Red hair is most common in Ireland
Red hair today is generally associated with the Scots and Irish, but there have been no consistent efforts to establish the prevalence of the condition.
“It has actually become harder to find the prevalence of red hair today,” said Rees. “More and more women — and some men — now dye their hair and we simply have no idea if a redhead is a real one or if a blonde is a redhead under the dye. As a result the incidence of red hair in Britain is still a bit of a mystery.”

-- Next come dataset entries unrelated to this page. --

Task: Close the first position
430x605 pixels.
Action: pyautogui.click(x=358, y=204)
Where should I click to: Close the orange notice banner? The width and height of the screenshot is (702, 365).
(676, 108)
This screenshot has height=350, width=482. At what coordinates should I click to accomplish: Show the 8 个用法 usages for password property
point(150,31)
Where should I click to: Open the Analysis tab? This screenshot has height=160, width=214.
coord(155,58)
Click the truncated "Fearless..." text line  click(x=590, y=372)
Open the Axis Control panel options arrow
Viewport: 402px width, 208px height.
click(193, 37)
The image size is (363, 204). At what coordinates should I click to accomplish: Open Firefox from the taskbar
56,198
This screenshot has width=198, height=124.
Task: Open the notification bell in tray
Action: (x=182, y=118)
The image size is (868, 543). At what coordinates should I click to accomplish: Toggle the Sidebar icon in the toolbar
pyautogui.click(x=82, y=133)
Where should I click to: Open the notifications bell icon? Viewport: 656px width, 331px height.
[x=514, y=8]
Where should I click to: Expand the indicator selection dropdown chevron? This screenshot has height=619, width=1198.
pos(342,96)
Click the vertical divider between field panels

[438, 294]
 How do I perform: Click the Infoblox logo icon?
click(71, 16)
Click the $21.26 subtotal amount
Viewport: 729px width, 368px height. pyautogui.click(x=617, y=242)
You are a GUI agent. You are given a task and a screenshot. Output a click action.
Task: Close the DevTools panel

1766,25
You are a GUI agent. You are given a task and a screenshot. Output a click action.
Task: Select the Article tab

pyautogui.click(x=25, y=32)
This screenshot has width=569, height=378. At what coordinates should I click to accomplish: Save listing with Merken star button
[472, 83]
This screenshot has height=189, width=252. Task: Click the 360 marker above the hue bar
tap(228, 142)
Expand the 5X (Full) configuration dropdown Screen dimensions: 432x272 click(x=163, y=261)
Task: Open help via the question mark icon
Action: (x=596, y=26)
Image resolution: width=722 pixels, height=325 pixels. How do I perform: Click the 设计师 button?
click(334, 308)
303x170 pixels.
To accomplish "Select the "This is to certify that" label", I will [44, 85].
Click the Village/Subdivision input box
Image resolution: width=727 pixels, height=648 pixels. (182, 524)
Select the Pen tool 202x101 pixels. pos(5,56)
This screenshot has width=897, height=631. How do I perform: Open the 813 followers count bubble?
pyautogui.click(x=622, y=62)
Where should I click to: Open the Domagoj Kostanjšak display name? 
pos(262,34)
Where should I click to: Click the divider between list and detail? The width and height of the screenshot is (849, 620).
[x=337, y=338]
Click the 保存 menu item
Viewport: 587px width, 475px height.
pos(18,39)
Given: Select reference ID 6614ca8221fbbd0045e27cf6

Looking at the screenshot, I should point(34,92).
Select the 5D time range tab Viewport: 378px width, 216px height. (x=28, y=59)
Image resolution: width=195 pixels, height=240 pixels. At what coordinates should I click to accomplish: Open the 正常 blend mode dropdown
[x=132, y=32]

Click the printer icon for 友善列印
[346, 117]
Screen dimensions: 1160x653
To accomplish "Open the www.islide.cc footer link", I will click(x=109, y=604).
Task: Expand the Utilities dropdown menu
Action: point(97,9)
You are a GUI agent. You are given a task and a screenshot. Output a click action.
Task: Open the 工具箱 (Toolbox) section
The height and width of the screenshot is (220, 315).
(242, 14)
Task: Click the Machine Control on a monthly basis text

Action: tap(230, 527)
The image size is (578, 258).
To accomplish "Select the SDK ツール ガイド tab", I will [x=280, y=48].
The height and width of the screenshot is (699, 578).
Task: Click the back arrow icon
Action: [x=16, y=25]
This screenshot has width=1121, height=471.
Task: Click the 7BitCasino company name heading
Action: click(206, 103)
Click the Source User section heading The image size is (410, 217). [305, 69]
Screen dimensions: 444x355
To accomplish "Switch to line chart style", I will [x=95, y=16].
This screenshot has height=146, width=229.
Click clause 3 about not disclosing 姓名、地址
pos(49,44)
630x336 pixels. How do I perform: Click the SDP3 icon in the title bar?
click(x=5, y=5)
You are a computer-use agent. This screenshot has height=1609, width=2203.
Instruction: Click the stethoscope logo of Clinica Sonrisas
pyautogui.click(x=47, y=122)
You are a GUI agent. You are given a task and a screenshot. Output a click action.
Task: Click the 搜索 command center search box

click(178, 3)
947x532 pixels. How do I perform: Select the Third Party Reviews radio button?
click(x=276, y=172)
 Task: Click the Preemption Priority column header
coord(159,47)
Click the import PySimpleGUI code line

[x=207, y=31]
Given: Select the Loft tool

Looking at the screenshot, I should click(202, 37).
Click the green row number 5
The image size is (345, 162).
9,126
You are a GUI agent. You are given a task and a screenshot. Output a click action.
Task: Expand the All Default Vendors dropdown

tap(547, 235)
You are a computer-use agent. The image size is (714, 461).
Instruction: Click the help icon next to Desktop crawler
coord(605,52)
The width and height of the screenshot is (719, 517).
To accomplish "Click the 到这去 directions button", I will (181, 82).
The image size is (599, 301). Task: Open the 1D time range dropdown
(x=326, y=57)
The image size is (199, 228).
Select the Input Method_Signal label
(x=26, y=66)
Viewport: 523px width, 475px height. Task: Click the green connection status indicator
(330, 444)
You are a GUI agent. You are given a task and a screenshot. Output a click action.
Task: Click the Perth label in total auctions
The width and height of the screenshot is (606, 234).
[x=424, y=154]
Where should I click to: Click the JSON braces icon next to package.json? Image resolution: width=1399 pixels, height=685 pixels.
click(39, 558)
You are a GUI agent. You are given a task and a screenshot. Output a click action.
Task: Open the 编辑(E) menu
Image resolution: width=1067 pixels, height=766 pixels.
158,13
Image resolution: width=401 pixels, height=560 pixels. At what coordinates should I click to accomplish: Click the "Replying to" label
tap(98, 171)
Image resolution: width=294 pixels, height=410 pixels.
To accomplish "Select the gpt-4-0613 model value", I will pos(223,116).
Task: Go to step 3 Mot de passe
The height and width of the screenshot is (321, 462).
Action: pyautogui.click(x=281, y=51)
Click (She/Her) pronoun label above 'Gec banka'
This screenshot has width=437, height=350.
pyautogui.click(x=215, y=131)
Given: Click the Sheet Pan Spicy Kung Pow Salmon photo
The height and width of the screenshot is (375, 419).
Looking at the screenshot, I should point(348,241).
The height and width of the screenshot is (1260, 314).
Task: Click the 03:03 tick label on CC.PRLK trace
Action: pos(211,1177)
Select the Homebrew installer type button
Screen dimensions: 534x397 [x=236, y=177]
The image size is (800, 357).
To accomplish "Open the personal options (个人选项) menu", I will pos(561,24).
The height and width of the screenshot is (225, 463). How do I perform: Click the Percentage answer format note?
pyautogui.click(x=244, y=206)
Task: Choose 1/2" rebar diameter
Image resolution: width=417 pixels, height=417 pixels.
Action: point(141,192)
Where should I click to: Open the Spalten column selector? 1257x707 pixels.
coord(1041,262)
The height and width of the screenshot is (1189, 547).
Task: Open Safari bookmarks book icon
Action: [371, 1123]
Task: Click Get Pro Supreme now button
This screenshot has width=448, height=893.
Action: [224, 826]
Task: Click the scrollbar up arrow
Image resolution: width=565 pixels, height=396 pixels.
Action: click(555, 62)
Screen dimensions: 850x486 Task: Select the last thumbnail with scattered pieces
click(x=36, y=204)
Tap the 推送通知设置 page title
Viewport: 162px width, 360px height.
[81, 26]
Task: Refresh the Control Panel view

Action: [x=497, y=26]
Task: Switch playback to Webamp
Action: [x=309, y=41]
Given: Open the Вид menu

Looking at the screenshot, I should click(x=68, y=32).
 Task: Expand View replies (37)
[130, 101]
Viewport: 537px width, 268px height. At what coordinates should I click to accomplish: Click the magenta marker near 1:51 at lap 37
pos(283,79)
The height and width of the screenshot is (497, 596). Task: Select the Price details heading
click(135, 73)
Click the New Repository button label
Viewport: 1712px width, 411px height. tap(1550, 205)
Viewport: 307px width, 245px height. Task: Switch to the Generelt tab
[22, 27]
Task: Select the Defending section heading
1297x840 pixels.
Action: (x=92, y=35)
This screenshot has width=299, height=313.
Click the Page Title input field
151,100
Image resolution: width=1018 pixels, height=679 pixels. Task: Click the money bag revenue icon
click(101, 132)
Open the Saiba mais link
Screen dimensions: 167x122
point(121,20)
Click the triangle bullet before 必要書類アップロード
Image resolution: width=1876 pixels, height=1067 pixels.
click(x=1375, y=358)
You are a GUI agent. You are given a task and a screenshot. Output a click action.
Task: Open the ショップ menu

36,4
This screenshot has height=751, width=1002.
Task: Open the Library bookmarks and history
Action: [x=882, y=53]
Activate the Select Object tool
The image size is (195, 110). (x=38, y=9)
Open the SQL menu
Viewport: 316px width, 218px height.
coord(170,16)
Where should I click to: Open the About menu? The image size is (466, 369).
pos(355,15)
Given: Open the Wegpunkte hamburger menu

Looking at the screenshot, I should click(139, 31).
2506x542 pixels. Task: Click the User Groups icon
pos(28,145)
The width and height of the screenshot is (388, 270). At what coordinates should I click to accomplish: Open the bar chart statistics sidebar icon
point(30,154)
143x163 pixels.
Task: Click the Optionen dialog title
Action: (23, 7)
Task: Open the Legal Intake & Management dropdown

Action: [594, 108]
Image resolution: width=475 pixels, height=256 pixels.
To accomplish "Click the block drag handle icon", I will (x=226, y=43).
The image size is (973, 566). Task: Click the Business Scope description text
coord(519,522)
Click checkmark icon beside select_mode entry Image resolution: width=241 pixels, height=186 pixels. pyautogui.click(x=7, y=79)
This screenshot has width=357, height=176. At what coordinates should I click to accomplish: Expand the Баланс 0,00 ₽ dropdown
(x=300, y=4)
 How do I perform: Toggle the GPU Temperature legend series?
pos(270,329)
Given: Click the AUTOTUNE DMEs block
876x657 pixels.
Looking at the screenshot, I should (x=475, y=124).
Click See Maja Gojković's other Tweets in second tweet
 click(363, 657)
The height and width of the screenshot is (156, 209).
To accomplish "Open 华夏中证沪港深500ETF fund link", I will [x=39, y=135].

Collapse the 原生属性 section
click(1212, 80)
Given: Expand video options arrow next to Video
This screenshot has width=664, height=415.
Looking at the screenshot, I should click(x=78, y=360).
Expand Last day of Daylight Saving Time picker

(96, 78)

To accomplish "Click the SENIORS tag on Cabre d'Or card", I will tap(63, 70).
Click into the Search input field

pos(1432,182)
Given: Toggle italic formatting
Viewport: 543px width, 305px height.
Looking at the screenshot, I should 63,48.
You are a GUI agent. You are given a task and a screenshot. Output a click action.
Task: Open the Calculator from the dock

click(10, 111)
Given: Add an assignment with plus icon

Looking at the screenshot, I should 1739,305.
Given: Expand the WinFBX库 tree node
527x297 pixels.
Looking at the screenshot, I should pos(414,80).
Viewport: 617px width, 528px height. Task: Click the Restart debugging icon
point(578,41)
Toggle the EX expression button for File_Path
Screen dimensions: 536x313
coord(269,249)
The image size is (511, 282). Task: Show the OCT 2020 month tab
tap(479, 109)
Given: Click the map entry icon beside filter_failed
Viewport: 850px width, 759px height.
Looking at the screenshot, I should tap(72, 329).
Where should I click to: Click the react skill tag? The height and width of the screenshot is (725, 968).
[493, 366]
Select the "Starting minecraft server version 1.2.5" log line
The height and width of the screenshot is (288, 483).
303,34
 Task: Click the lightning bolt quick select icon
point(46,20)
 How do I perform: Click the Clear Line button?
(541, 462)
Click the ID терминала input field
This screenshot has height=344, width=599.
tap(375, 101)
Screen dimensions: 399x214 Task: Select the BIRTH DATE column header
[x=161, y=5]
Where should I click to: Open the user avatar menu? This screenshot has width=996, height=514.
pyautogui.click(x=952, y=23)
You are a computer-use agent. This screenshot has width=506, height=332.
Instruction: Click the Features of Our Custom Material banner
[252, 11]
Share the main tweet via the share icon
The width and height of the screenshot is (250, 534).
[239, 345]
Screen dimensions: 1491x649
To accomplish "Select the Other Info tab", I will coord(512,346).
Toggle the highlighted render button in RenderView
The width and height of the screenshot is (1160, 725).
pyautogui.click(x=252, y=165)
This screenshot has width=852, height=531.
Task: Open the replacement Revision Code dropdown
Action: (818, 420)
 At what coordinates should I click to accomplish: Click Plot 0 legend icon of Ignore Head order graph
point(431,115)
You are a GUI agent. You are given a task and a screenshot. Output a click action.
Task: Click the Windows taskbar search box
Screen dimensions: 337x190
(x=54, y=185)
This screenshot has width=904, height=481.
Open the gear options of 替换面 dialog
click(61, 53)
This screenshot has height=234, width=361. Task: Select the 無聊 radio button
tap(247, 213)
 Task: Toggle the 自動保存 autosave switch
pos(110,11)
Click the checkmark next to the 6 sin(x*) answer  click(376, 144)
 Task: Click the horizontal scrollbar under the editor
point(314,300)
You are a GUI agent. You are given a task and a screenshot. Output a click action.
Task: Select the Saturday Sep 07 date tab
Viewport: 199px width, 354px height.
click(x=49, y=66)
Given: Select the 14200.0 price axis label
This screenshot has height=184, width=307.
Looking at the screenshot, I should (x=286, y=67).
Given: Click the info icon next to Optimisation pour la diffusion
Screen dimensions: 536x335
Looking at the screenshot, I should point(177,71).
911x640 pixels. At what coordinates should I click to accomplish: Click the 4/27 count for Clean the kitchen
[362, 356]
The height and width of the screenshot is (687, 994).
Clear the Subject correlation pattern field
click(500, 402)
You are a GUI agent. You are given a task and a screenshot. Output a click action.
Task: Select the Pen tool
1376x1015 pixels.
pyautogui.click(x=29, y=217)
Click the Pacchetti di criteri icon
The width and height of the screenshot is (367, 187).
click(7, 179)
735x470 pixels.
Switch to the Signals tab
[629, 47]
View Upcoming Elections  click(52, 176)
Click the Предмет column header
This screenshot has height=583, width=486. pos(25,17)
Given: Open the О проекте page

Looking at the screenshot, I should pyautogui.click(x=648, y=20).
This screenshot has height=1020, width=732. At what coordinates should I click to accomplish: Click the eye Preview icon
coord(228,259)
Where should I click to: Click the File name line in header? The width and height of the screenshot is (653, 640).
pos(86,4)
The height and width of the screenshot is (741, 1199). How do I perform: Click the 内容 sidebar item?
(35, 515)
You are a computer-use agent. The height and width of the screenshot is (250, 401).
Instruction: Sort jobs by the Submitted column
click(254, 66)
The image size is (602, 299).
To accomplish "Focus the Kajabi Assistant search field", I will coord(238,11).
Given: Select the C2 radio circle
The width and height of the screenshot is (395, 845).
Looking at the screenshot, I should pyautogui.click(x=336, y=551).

Enter the scientists of the People of the British Isles project: thanks to their efforts, this most distinctive characteristic is now opening up its mysteries for the first time. Testing their white cell samples for two of the half-dozen red-hair versions of the MC1R gene, they were able to show their frequency in each area of the British Isles. The results were intriguing.
Where one is the maximum value, they got figures of 0.16 and 0.23 for the frequencies of red-hair genes in Cornwall and Devon. The frequency in Oxfordshire was 0.07; in Sussex and Kent 0.13; in northeast England 0.11; in Lincolnshire 0.07; and in Cumbria nil. In Wales the figure was 0.21, and in Orkney a high 0.26. But the highest was in Ireland. Using data from other research studies, the team got a figure for Ireland of 0.31, confirmation of the stereotypical image of the red-haired Irishman.
The results are remarkable, as Sir Walter Bodmer, the Oxford geneticist leading the project, acknowledges: “I was amazed at them. I didn’t expect to see something like this.”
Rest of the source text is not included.